No More Blockchain Hype!
May 3, 2019
By: Dennis Ensing
I was always puzzled by the hype surrounding blockchain. I started my career as an accountant and now only reluctantly admit it as I have really enjoyed the twists since then. But in simple terms, blockchain is nothing more than a very evolved accounting system. A more technical explanation is that it was created (around a decade ago) as the public, distributed ledger for the bitcoin cryptocurrency. An evolved accounting system in my opinion because instead of just the old double-entry checks and balances, it provided for the third, secure entry. But, built on fundamental research in cryptography, distributed data, distributed computing, game theory and other advanced technologies, it is far more advanced.

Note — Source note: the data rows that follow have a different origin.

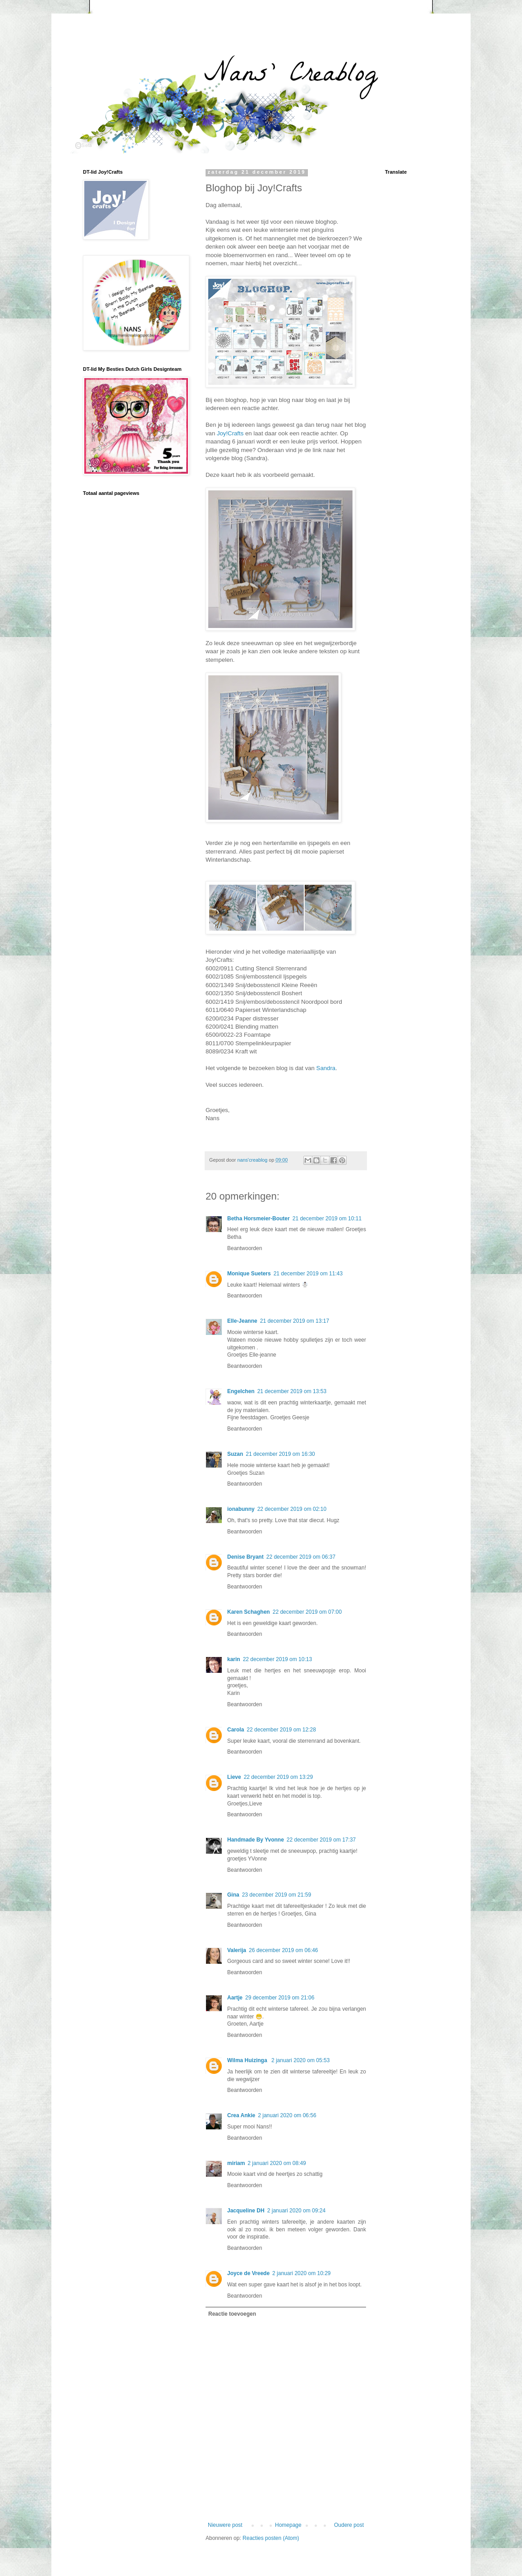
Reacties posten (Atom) (271, 2538)
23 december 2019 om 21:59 (276, 1895)
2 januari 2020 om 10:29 (301, 2273)
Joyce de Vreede (248, 2273)
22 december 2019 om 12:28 (281, 1730)
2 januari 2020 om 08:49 (276, 2163)
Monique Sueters (249, 1273)
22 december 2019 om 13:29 (278, 1777)
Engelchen (241, 1391)
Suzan (235, 1454)
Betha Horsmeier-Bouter (258, 1218)
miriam (236, 2163)
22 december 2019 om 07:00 (307, 1612)
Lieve (234, 1777)
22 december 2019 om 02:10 (291, 1509)
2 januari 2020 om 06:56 (287, 2115)
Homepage (288, 2525)
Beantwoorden (244, 1248)
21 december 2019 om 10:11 (327, 1218)
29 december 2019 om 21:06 (279, 1997)
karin (233, 1659)
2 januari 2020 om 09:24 (296, 2210)
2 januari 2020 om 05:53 (300, 2060)
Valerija (236, 1950)
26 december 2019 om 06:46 (283, 1950)
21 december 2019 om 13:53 (291, 1391)
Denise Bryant (245, 1557)
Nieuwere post (225, 2525)
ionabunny (241, 1509)
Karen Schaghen (248, 1612)
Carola (235, 1730)
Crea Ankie (241, 2115)
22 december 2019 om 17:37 (321, 1840)
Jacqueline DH (246, 2210)
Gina (233, 1895)
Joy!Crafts (230, 433)
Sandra (326, 1068)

The hype was the realization that its original objective of supporting bitcoin was chump change compared to its disruptive potential to the global financial system. Now, with that transformative power well established, together with the struggles to provide enough computer power to manage the distributed ledgers and digital assets, the hype is over.
In a recent CIO Journal article, Irving Wladawsky-Berger summarizes why.
First, pilots will soon go into production. Walmart recently wrapped up a pilot on the use of blockchain-based ledgers to manage the supply chain of food projects from farm to shelf. The article also mentions that two blockchain-based platforms will soon go into production to support the management and trading of digital assets.
Second, there are real-world smart applications now envisioned taking platforms beyond the management of distributed ledgers and digital assets. These applications are based on the concept of smart contract, that is, programs that are automatically executed when a set of pre-specified conditions are met. For example, a flight insurance policy that automatically pays out if a flight gets canceled is an example of a simple smart contract application. The power of blockchain’s tamper-proof system can feed the necessary trustworthy data.
Despite bitcoin’s lofty objective of being a universal currency, now a number of central banks are taking a serious look at embracing some of the technologies pioneered by bitcoin and launching state-backed digital currencies. Why? The shrinking role of cash in our increasingly digital economy; the potential to reduce the costs of managing and replacing physical banknotes; better security, privacy, and consumer protection; and the ability to better reach the hundreds of millions around the world who don’t have a bank account or access to financial services.
In hindsight, blockchain’s evolution has certainly confirmed our angel group’s reluctance to invest in any of the enabled applications that have come our way. Some may have fueled the disruption that is now well underway, but the path behind us is littered with thousands caught up in the hype.